Solar sauce: How to make a sun.

If I had to choose a religion the sun as the universal giver of life would be my god

A cloud of hydrogen slowly forming into a star

-Napoleon Bonaparte

Serves – approx 7 billion

Prep time – 10 billions years

Cooking time – A few seconds


  • 3 parts Colossal Hydrogen gas cloud
  • 1 Part free Helium gas
  • A cloud of dust
  • Trace elements – season to taste
  • A pinch of gravity

This is a great little recipe that will last a long time if placed in a void-like vacuum and is a helpful addition to many other recipes. The best thing about it is that it’s self heating; just combine the ingredients then retreat several million kilometres and enjoy the show. First of all you need a good baking platform; we like to use a Big BangTM brand universe. This great little platform comes as an undefined, hot, very dense state that when activated will expand fairly rapidly. It will probably keep on expanding past the size you need but don’t worry too much about this: it’s just something the maker added to confuse the scientists that come later. It will actually provide you with a lot of laughs in about 14 billion years. Anyway, this expanding platform is awesome, though can be a little controversial: some people prefer Steady StateTM brand universes and a few still use the slightly antiquated God-Clicked-His-FingersTM model. Use whichever you like but we’ll be using the former so it’ll be referenced herein.

§ Prompt 1:
Answer these about the sun recipe, one per line:
(a) How many does the recipe serve?
(b) How much free Helium gas does it call for?
(c) Which brand of universe is used as the baking platform?

§ Entries provided:
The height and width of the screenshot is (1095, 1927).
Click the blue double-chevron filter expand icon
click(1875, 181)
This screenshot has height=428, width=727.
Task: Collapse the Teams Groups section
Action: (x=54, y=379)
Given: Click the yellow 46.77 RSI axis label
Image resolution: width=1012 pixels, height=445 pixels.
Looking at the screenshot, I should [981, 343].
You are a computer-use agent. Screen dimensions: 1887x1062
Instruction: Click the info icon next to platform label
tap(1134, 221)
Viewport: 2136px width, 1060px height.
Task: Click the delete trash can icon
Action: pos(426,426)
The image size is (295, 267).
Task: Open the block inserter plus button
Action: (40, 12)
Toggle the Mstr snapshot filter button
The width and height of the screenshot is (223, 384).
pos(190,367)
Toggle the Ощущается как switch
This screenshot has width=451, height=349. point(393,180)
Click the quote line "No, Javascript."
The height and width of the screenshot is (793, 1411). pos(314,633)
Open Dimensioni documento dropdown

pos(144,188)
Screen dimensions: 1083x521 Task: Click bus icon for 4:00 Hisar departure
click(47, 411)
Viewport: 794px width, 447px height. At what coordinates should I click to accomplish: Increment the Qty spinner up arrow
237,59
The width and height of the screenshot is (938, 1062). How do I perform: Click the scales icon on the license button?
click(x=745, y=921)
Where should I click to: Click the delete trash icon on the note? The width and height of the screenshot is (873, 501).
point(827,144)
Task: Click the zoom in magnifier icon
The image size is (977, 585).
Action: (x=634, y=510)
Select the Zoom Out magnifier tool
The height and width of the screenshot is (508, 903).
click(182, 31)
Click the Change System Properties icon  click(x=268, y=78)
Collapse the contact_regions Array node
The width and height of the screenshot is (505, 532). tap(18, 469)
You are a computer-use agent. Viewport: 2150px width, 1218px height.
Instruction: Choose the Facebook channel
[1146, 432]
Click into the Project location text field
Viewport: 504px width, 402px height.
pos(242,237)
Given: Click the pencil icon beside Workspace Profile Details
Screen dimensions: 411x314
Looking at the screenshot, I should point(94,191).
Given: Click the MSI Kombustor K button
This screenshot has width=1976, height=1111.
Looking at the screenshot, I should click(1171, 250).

§ Prompt 2: Format the listing from the line that contains "The width and height of the screenshot is (938, 1062)." down through the line that contains "point(827,144)" as a two-column CSV with the header request,answer. Give one row per request, with each field quoted and any line breaks turned into spaces.

§ Task solution 1:
(a) Approximately 7 billion
(b) 1 part
(c) A Big Bang brand universe

§ Task solution 2:
request,answer
"The width and height of the screenshot is (938, 1062). How do I perform: Click the scales icon on the license button?","click(x=745, y=921)"
"Where should I click to: Click the delete trash icon on the note? The width and height of the screenshot is (873, 501).","point(827,144)"